In my last column I referred you to XHTML as a way to transition from an HTML-based website to an XML-based website. Since XHTML is the future of HTML, I thought it was worth a closer look.
XHTML Defined
XHTML is an XML encoding of HTML 4. XHTML is defined by the World Wide Web Consortium (W3C for short), which also defines the various XML and HTML standards. XHTML Basic is a subset of XHTML geared specifically for small devices that can’t support the full functionality of XHTML — more on that later.
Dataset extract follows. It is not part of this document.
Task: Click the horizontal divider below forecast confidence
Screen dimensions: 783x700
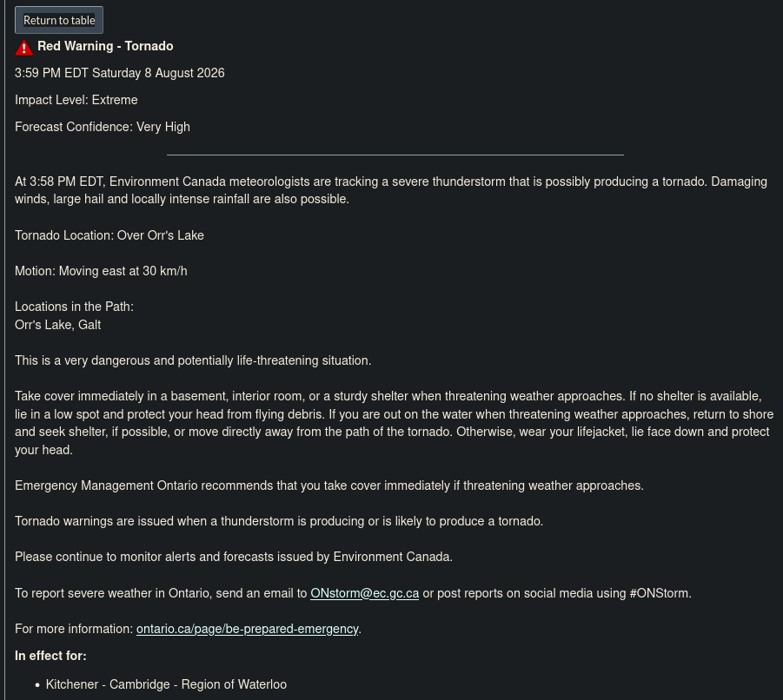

Why was XHTML developed? Although both XML and HTML are derivatives of SGML — Standardized General Markup Language — there are important differences between the two markup languages. HTML is quite forgiving when it comes to tag placement, missing tags, and attribute values. A web browser, for example, will correctly interpret an HTML page even if you leave out the <HTML> and </HTML> tags. Nor do they require that you place the </P> tag to mark the end of a paragraph. XML, however, has strict rules about the format and use of tags. These rules make it easier to parse XML documents. And more importantly, different XML parsers will interpret a given XML document in the same way. HTML parsers are not as consistent because the rules aren’t as strict, which leads to differences in the way web browsers display pages.
From HTML to XHTML
XHTML is the bridge between HTML and XML. It imposes XML’s strict syntax on HTML and defines XML document type definitions (DTDs) covering HTML 4.01. Take, for example, this simple HTML document:
<HTML> <HEAD><TITLE>Hello World!</TITLE></HEAD> <BODY> Hello world! <HR> Hello again! </BODY> </HTML>
When converted to XHTML it looks like this:<?xml version=”1.0″ encoding=”UTF-8″?> <!DOCTYPE html PUBLIC “-//W3C//DTD XHTML 1.0 Strict//EN” “DTD/xhtml1-strict.dtd”> <html xmlns=”http://www.w3.org/1999/xhtml” xml:lang=”en” lang=”en”> <head><title>Hello World!</title></head> <body> <p>Hello world!</p> <hr/> <p>Hello again!</p> </body> </html>
Not too different, is it? And to convert your HTML to XHTML there’s a tool called HTML Tidy that does the job very well.
But of course, today’s browsers don’t understand XHTML. For example, XML constructs like the shorthand notation for empty elements — where instead of using a start tag and an end tag (like <abc> and </abc>) you use a single tag ending in a slash (like <abc/>) — will be ignored or misinterpreted by web browsers.
We can take advantage of a web browser’s forgiving nature, however, and adapt our XHTML so that it can be read correctly by a web browser while still maintaining correct XML syntax. Appendix C of the XHTML specification shows you how to do this. For example, place a space between the tag and the trailing slash when specifying an empty element. In other words, use <hr /> instead of <hr>.
XHTML Basic
>From a small device perspective, however, XHTML is too large to support, because HTML 4 is itself very large. In order to encourage the adoption of XHTML for all devices, the W3C is currently defining a standard called XHTML Basic. It defines a standardized minimal subset of XHTML aimed specifically at “small information appliances”. It’s really a pre-emptive strike by the W3C to avoid the fragmentation of XHTML by third parties, which is what happened with HTML.
Does WML Disappear?
There will inevitably be a push to replace languages like HDML and WML with XHTML Basic. This only makes sense since the industry is moving towards adopting XML-based formats for almost every kind of data interchange. In fact, since WML is itself an XML language the transition to XHTML doesn’t seem that hard at first glance. However, you have to remember that WML (and HDML) also defines actions as well as content. These currently have no equivalent in XHTML. So, in the short term at least, WML and HDML aren’t going to disappear. It will be interesting to see who wins out in the end, though. Plan on supporting all three markup languages at some point!